Saved data entries:
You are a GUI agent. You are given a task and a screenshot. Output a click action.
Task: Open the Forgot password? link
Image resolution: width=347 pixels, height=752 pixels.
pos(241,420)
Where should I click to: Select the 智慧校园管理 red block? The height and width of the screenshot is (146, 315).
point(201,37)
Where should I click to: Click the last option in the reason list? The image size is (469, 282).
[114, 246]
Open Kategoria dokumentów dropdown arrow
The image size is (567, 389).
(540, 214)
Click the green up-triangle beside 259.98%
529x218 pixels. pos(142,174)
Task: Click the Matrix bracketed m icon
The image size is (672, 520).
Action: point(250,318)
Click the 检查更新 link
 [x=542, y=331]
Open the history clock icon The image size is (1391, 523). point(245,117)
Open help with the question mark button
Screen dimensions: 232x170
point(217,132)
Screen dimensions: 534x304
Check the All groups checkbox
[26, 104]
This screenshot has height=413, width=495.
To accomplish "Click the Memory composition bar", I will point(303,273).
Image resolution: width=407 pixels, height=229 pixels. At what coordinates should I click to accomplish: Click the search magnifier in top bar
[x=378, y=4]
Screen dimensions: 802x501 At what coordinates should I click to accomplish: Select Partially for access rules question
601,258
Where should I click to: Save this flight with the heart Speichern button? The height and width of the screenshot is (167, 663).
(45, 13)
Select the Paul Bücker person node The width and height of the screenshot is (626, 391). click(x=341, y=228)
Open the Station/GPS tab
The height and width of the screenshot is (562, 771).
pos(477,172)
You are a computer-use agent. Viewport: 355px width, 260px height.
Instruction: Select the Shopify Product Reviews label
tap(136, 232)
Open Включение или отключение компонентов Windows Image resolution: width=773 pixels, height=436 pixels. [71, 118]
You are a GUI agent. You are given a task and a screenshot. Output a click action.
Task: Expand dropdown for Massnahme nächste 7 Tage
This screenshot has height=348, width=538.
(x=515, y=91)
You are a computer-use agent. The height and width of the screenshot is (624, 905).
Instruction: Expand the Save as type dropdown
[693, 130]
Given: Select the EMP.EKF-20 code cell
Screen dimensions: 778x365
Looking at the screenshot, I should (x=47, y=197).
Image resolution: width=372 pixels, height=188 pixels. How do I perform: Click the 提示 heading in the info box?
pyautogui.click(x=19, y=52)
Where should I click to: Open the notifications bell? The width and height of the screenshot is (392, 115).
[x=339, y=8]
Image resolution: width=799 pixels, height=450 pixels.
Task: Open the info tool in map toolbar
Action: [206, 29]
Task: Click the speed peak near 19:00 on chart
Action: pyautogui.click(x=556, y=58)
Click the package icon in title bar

Assignment
From the data, report how many lines hold "agent", leaving out any other words.

Response for this exercise
4